> [READING PASSAGE]
◇ ◇ ◇ ◇ ◇
Simulating Time Steps

We can now add the operations to the graph that simulate the recurrent network over the time steps of the input. We do this using TensorFlow’s dynamic_rnn() operation. It takes the a tensor block holding the input sequences and returns the output activations and last hidden state as tensors.

max_length = 100

# Batch size x time steps x features.
data = tf.placeholder(tf.float32, [None, max_length, 28])
output, state = tf.nn.dynamic_rnn(cell, data, dtype=tf.float32)

Static Unrolling in Time

This is not needed anymore, but TensorFlow also supports an rnn() operation that creates the compute nodes for a given amount of time steps. You can think of this as calling the same function ten times after each other rather than using a loop.

max_length = 100

data = tf.placeholder(tf.float32, [None, max_length, 28])
outputs, state = tf.nn.rnn(cell, unpack_sequence(data), dtype=tf.float32)
output = pack_sequence(outputs)

In contrast to dynamic_rnn(), the function takes and returns Python lists of tensor frames. Thus we need tf.pack() and tf.unpack() to split our data tensors into lists of frames and merge the output sequence back to a single tensor.

def unpack_sequence(tensor):
    """Split the single tensor of a sequence into a list of frames."""
    return tf.unpack(tf.transpose(tensor, perm=[1, 0, 2]))

def pack_sequence(sequence):
    """Combine a list of the frames into a single tensor of the sequence."""
    return tf.transpose(tf.pack(sequence), perm=[1, 0, 2])

Sequence Classification

For classification, you might only care about the output activation at the last time step. We transpose so that the time axis is first and use tf.gather for selecting the last frame. We can’t just use output[-1] because unlike Python lists, TensorFlow doesn’t support negative indexing yet.

output, _ = tf.nn.dynamic_rnn(cell, data, dtype=tf.float32)
output = tf.transpose(output, [1, 0, 2])
last = tf.gather(output, int(output.get_shape()[0]) - 1)

The code below adds a softmax classifier ontop of the last activation and defines the cross entropy cost function. For now we assume sequences to be equal in length but I will cover variable length sequences in another post. Here is the complete gist for sequence classification.
◇ ◇ ◇ ◇ ◇
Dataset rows
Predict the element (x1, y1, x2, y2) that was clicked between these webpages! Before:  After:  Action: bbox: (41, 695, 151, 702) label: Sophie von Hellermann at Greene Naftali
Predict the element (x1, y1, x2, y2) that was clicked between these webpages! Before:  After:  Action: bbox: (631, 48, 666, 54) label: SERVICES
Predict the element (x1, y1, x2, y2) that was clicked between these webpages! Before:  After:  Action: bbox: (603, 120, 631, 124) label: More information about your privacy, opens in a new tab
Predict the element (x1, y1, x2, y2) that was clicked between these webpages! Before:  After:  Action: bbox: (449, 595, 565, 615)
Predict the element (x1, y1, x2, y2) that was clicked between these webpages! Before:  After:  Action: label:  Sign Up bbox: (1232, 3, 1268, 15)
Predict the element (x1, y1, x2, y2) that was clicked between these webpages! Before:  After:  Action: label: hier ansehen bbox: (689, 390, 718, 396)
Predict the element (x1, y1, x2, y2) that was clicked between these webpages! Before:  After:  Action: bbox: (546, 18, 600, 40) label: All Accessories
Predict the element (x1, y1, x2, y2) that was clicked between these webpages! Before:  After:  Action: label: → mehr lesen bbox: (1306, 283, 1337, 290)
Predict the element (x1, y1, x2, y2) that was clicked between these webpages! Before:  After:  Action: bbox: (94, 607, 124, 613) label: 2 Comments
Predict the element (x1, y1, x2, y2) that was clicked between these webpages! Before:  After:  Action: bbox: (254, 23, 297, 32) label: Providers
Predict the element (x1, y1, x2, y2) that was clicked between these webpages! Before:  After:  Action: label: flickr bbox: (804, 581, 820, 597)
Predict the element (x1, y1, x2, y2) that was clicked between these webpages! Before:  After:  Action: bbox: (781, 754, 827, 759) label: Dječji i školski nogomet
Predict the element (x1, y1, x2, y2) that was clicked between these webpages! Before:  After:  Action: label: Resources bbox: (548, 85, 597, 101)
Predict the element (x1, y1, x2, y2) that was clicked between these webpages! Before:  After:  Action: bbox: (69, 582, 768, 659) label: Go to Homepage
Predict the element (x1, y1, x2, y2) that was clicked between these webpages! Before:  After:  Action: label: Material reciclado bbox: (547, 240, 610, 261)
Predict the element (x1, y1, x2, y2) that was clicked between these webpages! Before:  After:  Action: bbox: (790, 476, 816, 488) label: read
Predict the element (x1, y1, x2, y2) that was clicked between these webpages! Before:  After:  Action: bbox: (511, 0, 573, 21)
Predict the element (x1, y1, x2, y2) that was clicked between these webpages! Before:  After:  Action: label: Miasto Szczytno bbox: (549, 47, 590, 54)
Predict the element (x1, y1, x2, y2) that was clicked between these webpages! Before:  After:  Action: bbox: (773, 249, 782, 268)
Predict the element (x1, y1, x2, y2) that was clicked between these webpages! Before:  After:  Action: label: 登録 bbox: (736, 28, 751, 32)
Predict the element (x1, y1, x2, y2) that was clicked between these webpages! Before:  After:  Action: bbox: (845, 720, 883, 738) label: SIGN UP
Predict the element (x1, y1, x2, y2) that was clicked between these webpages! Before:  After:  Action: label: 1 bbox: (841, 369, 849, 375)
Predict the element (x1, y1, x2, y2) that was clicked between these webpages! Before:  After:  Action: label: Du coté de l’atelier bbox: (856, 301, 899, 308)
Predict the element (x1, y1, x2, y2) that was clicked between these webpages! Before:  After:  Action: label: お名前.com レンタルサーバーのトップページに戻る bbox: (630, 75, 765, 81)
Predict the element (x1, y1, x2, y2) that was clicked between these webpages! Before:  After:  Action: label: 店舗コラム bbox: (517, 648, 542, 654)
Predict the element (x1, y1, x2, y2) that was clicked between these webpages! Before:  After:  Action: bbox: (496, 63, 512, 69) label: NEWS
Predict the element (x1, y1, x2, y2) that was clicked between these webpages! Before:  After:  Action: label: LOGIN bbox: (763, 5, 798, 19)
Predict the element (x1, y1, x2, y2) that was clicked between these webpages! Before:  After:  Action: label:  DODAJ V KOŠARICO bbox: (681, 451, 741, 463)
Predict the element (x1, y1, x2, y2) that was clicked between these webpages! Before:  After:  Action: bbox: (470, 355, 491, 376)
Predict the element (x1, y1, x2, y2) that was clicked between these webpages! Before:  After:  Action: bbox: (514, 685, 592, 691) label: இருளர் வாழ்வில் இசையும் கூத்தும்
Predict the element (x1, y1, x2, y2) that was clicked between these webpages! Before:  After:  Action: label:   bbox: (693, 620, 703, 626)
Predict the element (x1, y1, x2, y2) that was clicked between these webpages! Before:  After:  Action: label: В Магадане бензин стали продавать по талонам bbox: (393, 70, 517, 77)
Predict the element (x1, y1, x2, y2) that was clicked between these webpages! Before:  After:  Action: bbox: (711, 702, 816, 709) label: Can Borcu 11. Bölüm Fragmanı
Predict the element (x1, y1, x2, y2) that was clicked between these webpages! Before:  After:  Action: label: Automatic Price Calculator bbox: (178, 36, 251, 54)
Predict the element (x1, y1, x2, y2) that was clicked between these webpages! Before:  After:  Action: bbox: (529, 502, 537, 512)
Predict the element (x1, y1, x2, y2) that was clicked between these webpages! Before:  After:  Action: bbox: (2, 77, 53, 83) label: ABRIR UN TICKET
◇ ◇ ◇ ◇ ◇
> [EXERCISE DIRECTIONS] In the TensorFlow passage, which operation selects the last frame for sequence classification? The records aren't needed for what comes next.

> [ANSWER TO THIS PROBLEM] tf.gather